About this task: The expected output is the line bearing "This screenshot has width=1919, height=1160." followed by all remaining lines of the records, each restated word for word.

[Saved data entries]
○ ○ ○ ○ ○

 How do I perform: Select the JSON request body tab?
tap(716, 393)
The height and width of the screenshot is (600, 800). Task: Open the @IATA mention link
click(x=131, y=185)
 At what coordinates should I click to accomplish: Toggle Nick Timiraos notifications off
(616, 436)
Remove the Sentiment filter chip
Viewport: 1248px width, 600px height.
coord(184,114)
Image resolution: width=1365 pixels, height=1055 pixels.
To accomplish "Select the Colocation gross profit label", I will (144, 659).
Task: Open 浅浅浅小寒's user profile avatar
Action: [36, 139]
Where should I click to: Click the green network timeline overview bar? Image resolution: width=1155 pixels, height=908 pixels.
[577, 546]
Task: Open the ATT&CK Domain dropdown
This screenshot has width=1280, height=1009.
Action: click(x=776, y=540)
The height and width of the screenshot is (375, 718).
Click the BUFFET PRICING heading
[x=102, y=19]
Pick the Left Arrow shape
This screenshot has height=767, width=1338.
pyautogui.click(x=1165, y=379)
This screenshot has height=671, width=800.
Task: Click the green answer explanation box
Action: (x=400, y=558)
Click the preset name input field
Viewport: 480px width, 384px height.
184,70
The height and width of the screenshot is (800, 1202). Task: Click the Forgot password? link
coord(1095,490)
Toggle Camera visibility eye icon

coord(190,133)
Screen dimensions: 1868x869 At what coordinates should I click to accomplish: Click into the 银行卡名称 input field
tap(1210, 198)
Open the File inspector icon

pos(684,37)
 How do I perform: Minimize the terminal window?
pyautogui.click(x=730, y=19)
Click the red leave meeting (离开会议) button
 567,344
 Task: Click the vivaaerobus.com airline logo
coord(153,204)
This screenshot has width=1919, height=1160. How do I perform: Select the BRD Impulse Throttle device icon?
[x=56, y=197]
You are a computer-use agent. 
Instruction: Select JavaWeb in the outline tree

○ ○ ○ ○ ○

Response for this exercise:
This screenshot has width=1919, height=1160. How do I perform: Select the BRD Impulse Throttle device icon?
[x=56, y=197]
You are a computer-use agent. 
Instruction: Select JavaWeb in the outline tree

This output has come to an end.